[[ Supplied information open ]]

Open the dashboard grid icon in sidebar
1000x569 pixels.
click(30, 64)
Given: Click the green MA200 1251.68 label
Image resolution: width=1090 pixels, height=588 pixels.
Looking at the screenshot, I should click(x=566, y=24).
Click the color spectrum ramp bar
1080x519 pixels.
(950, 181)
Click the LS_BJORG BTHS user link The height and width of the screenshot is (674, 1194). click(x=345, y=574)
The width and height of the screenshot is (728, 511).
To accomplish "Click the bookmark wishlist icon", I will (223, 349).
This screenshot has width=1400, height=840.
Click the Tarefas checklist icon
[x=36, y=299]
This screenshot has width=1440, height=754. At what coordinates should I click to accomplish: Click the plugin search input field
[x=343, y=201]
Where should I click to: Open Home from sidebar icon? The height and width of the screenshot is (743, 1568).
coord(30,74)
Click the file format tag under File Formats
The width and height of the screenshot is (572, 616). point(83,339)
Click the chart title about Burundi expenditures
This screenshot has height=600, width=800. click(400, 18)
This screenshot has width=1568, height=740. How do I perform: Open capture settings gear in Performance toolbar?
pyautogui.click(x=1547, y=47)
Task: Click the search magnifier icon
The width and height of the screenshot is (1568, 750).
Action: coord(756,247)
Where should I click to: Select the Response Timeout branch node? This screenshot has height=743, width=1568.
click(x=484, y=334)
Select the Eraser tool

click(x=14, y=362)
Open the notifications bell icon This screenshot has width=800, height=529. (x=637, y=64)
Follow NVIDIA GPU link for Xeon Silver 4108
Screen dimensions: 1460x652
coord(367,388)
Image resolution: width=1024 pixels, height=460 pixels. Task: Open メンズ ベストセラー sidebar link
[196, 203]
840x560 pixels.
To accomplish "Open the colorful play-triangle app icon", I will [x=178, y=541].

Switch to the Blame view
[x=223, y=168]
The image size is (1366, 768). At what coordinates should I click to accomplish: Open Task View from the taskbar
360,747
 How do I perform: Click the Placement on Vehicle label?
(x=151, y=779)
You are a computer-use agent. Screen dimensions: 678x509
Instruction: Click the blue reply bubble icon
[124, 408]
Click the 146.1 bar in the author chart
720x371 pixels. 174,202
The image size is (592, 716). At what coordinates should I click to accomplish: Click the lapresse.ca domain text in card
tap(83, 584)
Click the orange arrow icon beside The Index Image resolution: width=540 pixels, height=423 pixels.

[[ Supplied information closed ]]

● Exercise: What are the lines of the data above that include the string "will"? Copy them.

● Solution:
To accomplish "Click the bookmark wishlist icon", I will (223, 349).
To accomplish "Open the colorful play-triangle app icon", I will [x=178, y=541].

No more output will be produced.